Marie-Jo Lafontaine und Hildegard Esslinger in der Galerie Bischoff

„Komm mir nicht zu nahe“ scheinen die Jugendlichen auf den leicht überlebensgroßen Farbfotografien dem Besucher zu signalisieren. Cool blicken sie ihn frontal und unmittelbar an. Die belgische Fotografin und Videokünstlerin Marie-Jo Lafontaine nennt ihre Porträt-Serie „Babylon Babies“. Zwischen 2001 und 2002 hat sie insgesamt 27 Jugendliche unterschiedlicher Herkunft fotografiert. Im Titel der Serie verweist sie auf die Bibelgeschichte um das Sprachengemisch während des Turmbaus von Babel – ein Vorläufer multikultureller Identität in den Großstädten von heute.

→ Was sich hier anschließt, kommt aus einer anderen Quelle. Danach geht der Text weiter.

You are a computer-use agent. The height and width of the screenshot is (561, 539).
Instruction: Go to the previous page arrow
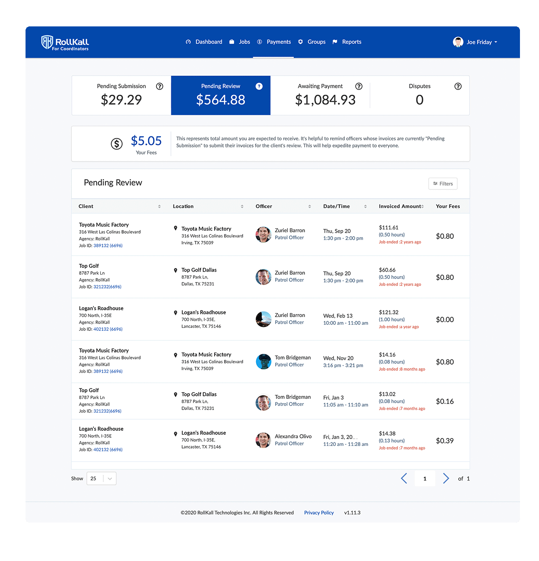(x=404, y=478)
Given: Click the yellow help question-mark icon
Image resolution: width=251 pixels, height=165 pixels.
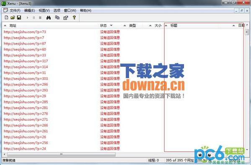Looking at the screenshot, I should point(74,17).
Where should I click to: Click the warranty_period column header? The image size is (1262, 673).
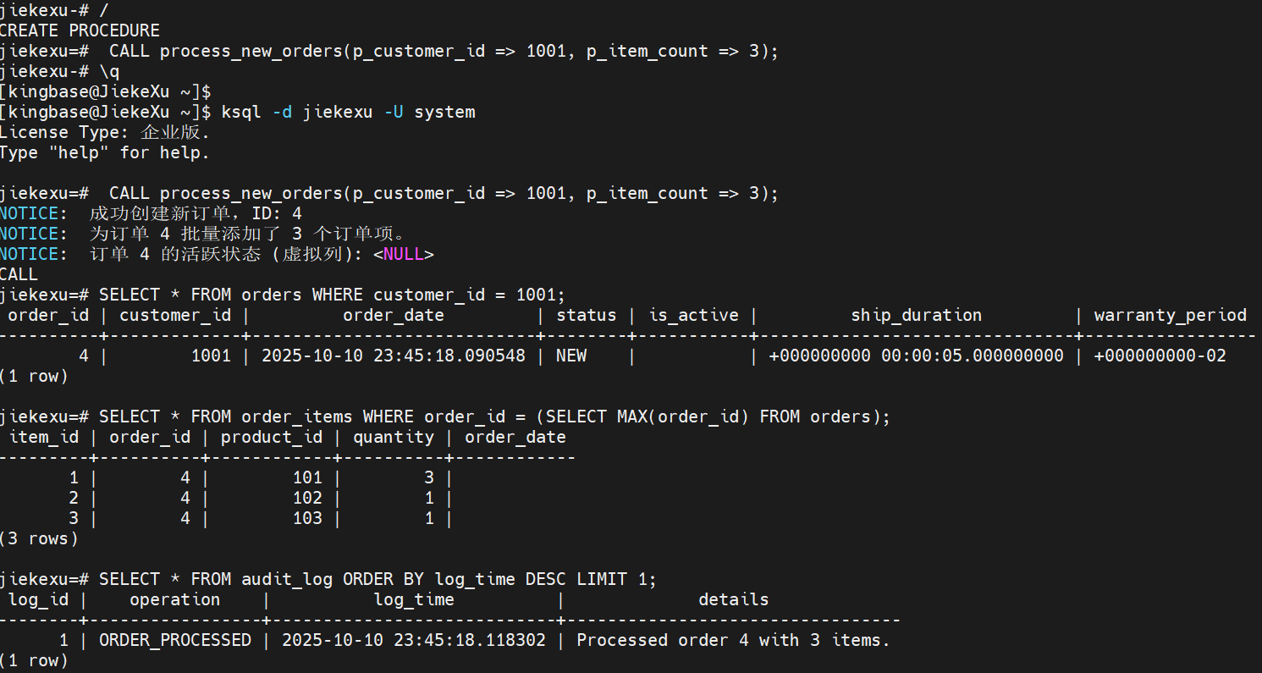coord(1170,315)
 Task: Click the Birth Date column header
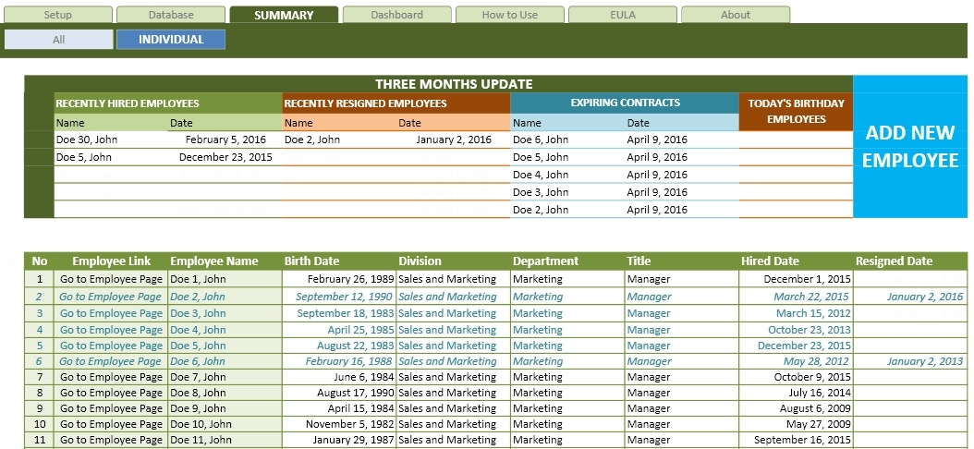(x=311, y=261)
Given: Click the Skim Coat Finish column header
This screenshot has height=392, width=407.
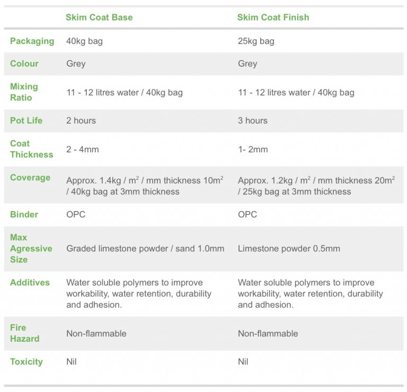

Die Galerie Bischoff präsentiert in ihren Berliner Ausstellungsräumen eine Edition mit neun C-Prints (Auflage 15, komplett 5800 Euro), die fünf Mädchen und vier Jungen im Alter zwischen 13 und 16 Jahren vor intensiven, einfarbigen Hintergründen zeigt. Hinweise auf ihr soziales Umfeld, wie etwa Kleidungsstücke, werden ausgeblendet. Lafontaines Aufnahmen sind neutral wie Passfotos und offen für Projektionen.

Wer sind diese Jugendlichen, was werden sie einmal sein? Noch haben ihre frischen Gesichter rosige Pausbacken oder Rastazöpfe, Piercingringe oder funkelnde Schmucksteinchen in Lippe und Nase. Bisweilen blitzt verstohlen ein Funke erwartungsvoller Hoffnung im gewollt nichts sagenden Blick auf. Die Ambivalenz von Unmittelbarkeit und Distanz setzt die Künstlerin schon in früheren Arbeiten zur Adoleszenz perfekt in Szene. Sie macht die Jugendlichen zu Stellvertretern ihrer Generation. Für einen Moment heben sie die Bilder aus der anonymen Masse ihrer Altersgenossen heraus und machen sie zu „Heroes just for one day“, wie David Bowie singt.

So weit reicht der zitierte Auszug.